Aim of the task: Look through the entries below and count the lines that contain "hamburger". Reply with that number only.
══════════
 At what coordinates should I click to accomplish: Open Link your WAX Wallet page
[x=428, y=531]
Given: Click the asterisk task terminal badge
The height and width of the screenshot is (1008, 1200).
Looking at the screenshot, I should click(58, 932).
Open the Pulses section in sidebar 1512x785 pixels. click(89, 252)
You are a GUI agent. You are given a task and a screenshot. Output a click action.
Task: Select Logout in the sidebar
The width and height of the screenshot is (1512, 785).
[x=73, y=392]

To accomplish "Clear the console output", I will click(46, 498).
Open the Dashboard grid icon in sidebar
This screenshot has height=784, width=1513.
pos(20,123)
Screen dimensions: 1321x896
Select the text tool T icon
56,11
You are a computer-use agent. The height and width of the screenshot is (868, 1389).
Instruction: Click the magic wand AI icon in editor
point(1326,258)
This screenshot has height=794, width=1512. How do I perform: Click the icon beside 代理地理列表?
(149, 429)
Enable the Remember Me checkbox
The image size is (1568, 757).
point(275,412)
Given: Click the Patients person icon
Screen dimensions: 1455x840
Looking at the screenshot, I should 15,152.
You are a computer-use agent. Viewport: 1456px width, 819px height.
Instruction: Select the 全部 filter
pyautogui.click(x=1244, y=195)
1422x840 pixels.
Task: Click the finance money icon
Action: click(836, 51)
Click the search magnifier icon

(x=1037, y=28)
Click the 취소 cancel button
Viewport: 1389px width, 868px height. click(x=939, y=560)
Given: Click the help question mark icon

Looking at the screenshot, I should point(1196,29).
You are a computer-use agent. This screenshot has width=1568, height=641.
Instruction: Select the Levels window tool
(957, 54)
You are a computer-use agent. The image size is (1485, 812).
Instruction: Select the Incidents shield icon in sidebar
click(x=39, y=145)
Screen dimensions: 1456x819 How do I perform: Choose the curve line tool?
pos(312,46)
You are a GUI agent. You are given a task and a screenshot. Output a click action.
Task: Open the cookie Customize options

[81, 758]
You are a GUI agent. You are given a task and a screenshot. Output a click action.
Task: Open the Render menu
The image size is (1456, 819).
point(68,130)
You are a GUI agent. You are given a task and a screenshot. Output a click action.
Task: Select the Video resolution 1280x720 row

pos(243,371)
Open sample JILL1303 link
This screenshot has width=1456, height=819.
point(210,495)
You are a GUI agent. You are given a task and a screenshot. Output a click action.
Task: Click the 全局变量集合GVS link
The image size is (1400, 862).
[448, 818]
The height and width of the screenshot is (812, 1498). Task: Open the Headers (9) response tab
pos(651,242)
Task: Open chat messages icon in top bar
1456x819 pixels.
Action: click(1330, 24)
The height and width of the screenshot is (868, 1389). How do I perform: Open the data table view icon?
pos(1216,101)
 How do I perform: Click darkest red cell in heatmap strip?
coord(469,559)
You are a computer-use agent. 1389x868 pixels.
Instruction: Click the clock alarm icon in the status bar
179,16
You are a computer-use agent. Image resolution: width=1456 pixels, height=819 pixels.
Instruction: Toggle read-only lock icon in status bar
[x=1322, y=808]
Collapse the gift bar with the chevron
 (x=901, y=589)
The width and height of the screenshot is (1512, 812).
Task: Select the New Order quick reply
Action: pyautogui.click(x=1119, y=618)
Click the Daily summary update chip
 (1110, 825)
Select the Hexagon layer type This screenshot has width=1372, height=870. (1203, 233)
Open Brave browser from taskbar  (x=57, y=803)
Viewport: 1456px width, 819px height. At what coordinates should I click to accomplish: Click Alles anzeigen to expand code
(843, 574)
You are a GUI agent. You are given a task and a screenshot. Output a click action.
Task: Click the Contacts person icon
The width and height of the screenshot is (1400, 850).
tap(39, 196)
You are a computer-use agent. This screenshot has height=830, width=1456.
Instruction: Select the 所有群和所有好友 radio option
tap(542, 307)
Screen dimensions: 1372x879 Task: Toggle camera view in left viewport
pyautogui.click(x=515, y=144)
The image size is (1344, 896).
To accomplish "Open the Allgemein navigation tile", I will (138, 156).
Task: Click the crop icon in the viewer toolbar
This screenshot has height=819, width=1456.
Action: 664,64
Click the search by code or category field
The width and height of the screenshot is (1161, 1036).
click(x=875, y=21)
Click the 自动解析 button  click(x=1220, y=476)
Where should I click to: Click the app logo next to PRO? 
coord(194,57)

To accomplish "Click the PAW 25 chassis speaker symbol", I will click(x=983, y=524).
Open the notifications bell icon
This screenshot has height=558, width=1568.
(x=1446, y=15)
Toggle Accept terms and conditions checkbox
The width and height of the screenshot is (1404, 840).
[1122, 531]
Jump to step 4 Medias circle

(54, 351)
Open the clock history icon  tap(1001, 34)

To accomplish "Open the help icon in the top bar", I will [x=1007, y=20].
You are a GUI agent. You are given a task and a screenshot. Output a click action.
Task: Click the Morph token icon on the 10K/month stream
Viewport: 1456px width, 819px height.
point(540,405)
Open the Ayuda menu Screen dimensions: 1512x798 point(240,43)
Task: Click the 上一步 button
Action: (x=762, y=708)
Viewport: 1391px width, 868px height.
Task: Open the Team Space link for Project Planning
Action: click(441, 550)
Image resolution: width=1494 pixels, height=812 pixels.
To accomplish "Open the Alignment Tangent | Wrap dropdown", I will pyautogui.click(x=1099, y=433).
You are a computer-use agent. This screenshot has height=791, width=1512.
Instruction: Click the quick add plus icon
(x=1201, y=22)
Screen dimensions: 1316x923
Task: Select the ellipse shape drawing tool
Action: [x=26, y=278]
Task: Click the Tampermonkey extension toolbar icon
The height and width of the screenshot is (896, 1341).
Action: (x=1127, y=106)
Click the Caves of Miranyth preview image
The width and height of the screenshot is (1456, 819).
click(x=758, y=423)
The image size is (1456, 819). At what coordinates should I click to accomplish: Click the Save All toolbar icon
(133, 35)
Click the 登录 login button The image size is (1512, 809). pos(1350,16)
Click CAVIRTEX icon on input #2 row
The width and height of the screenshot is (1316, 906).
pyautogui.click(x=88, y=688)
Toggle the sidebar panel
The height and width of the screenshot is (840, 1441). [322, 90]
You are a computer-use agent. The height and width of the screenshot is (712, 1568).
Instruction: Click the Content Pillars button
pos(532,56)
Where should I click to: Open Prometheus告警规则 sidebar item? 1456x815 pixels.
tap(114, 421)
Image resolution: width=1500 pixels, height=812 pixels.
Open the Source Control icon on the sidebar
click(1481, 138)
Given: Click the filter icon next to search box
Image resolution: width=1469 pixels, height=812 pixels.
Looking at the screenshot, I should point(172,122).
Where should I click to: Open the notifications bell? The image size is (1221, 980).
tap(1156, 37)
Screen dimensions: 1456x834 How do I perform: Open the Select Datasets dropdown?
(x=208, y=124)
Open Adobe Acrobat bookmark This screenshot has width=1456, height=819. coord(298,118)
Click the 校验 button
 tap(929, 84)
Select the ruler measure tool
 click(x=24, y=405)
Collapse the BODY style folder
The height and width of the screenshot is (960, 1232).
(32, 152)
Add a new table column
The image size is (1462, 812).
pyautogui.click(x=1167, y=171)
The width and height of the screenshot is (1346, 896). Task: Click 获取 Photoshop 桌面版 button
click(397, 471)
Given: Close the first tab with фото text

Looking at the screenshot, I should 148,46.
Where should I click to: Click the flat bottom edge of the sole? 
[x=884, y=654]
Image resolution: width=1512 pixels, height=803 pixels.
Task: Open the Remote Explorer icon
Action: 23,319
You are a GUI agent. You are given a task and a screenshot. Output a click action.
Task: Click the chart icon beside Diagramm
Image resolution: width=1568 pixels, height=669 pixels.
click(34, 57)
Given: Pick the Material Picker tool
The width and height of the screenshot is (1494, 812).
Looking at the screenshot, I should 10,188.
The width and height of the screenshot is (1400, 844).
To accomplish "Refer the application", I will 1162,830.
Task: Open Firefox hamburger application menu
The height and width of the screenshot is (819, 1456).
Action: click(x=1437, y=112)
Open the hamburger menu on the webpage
══════════
Task answer: 2